Matthew 5:9 in the Kingdom Interlinear translation from the original Greek:
Happy the peacemakers that they sons of God will be called.
Now how in the heck do you read "happy" and decide that what you are ACTUALLY reading is "blessed"? As I say, this isn't something I have to go digging for in an effort to make anyone look bad. You give me a random verse as happened here and I look it up in the KJV and the Kingdom Interlinear and five will get you ten they can't get through one sentence without completely changing its inherent meaning. There is no question that being called blessed would probably make the peacemakers happy but that's a whole new level of meaning that has just been grafted on. You can see the wheels of the entrenched priesthood grinding from here.
"Hmmm – `happy'. That doesn't sound very…very…devout. Do you think so, Father?"
"Indeed, I don't. In fact it sounds kind of…frivolous."
"That's what I was thinking. Frivolous. Hmm. What's a good word that doesn't sound quite so…frivolous."
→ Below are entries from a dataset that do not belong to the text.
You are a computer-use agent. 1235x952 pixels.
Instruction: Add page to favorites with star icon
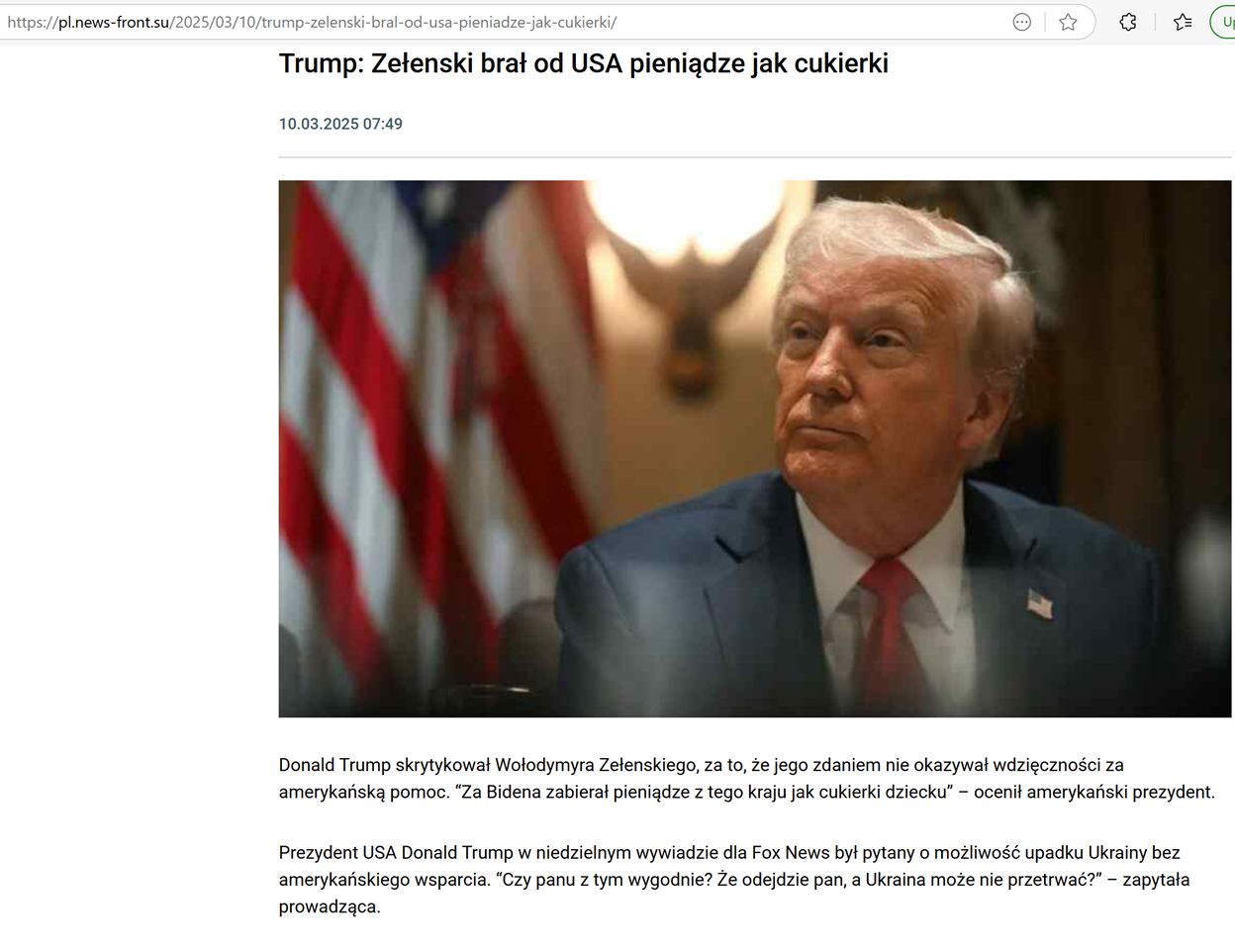(1068, 22)
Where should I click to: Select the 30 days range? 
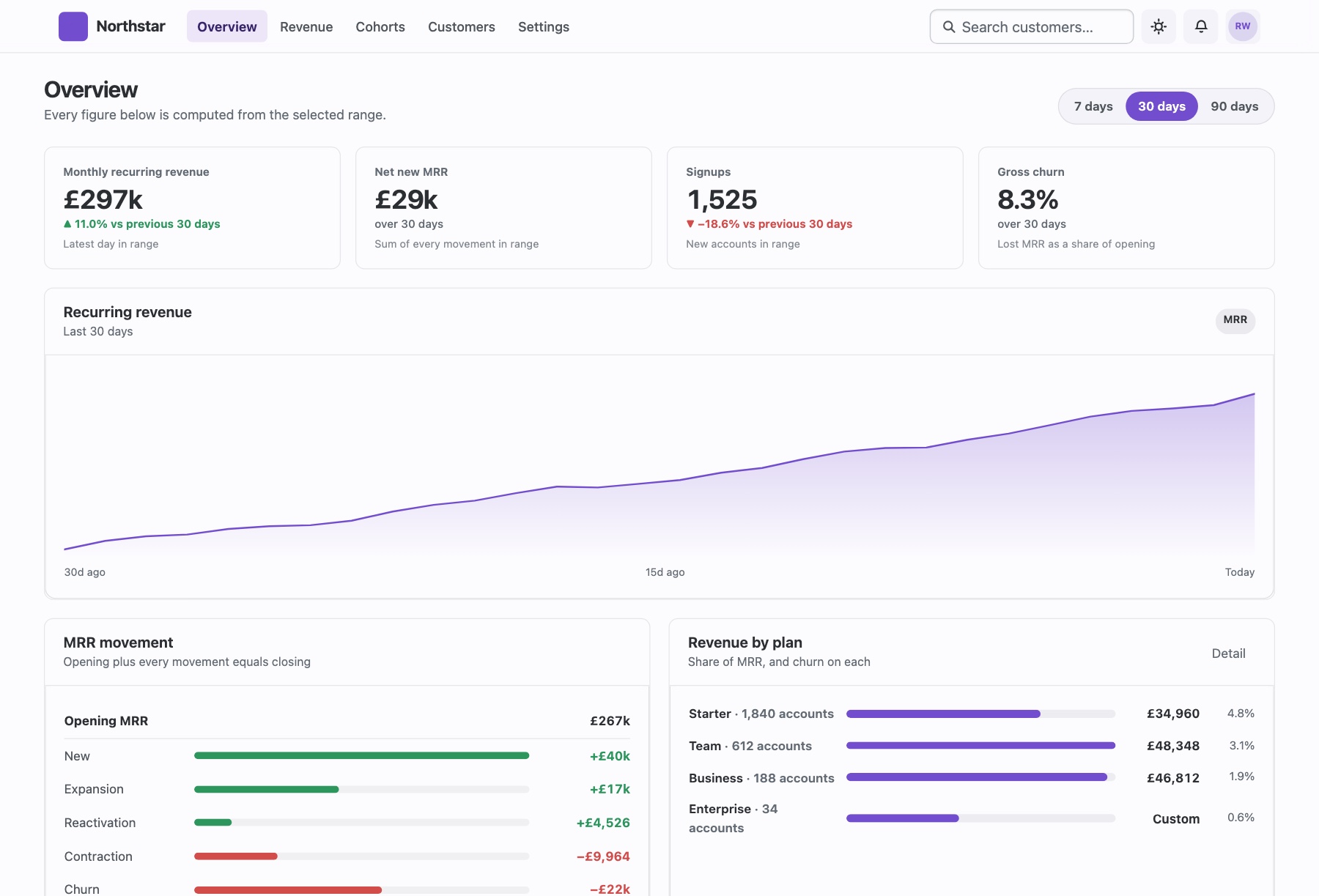[1161, 106]
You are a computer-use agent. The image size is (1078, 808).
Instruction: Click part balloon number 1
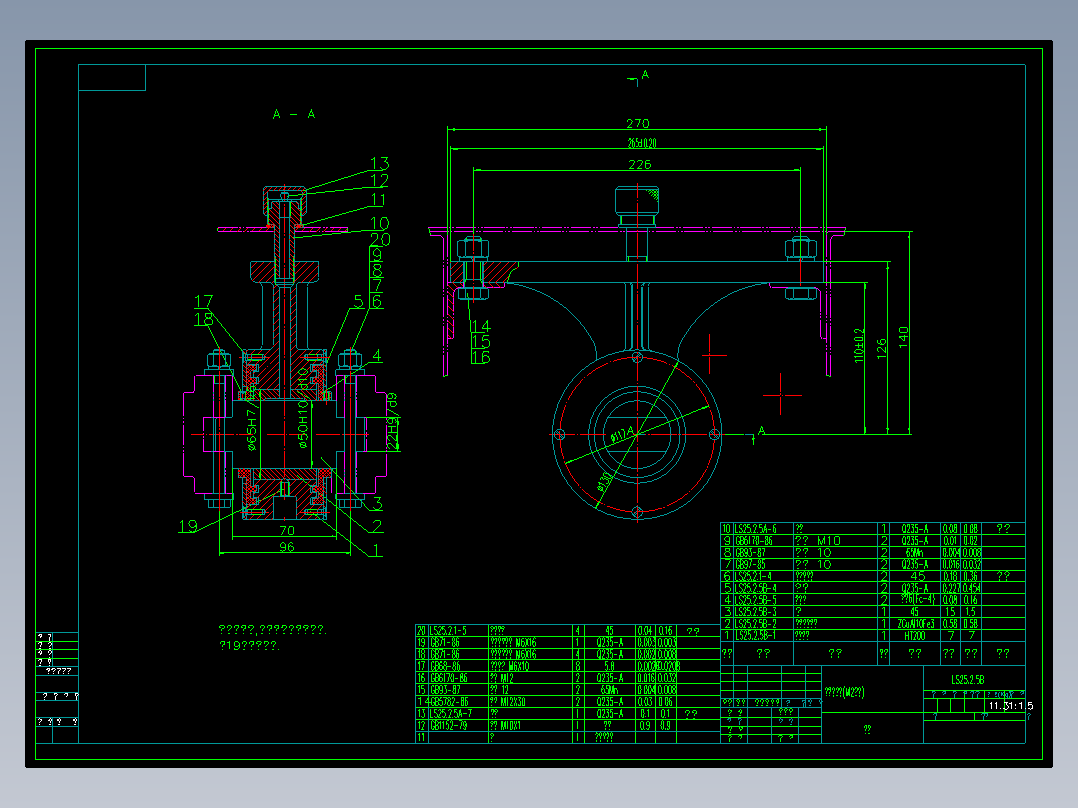pos(377,549)
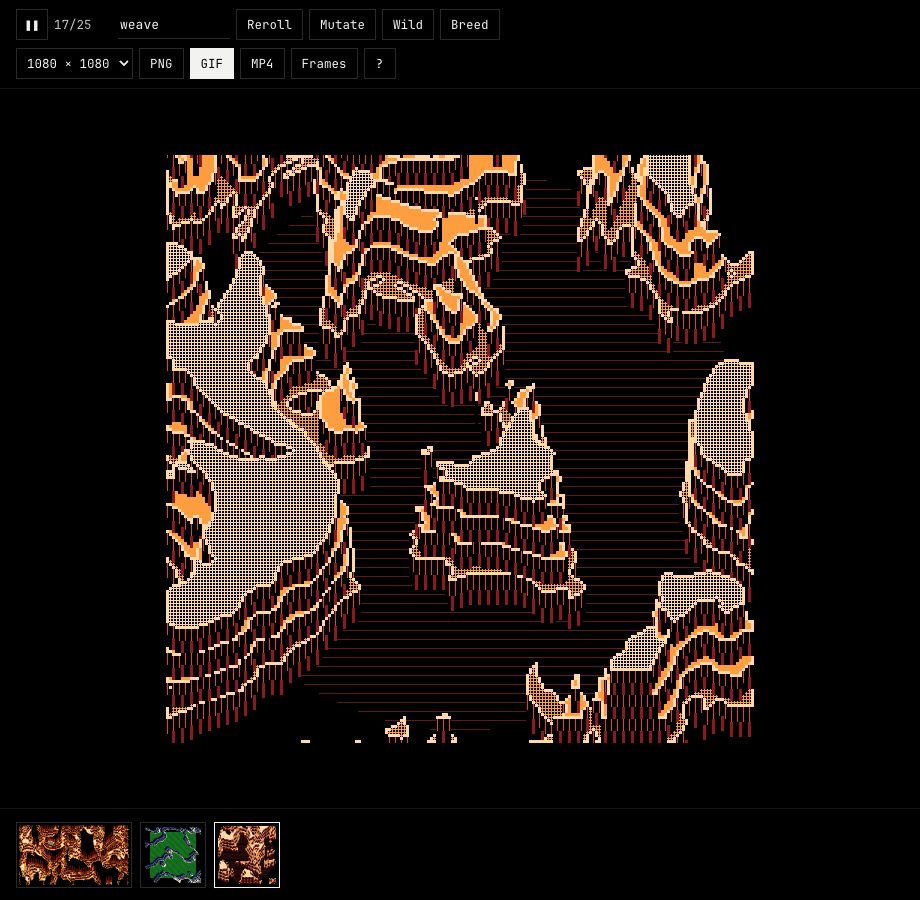Screen dimensions: 920x900
Task: Open the 1080 × 1080 size dropdown
Action: (75, 63)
But, to me, that's very much the point of the Synoptic Gospels. It's all pretty lightweight stuff and most of it that isn't outright frivolous is ambiguous as hell. The peacemakers will be happy that they're called the sons of God. Does that mean that they ARE the sons of God? Well, it doesn't say that. If you stick to the specific language it doesn't come NEAR to saying that. It also doesn't say "children" (as in "gender neutral") it says "sons". I mean call me Foolish Dave Sim the Evil Misogynist (I know how much it means to you and how it keeps you warm on chilly winter nights) but I don't think that's what the problem is here. It isn't that the original says "children" and Evil Misogynist Patriarch Types like Yr. Obedient Servant have connived and schemed to get that changed to "sons". No, it's the other way around. Someone, somewhere didn't take a hankering to the peacemakers being limited to the masculine gender EVEN THOUGH THAT WAS WHAT THE SCRIPTURE SAID and that someone, somewhere arbitrarily changed that masculine pronoun into a gender neutral pronoun.
I know, I know, the fact that I recognized that just means that I'm an Evil Misogynist. A Good and Decent Person would never have seen that in a million years.
Fortunately my notes end there so tomorrow we can move on to the old mailbag.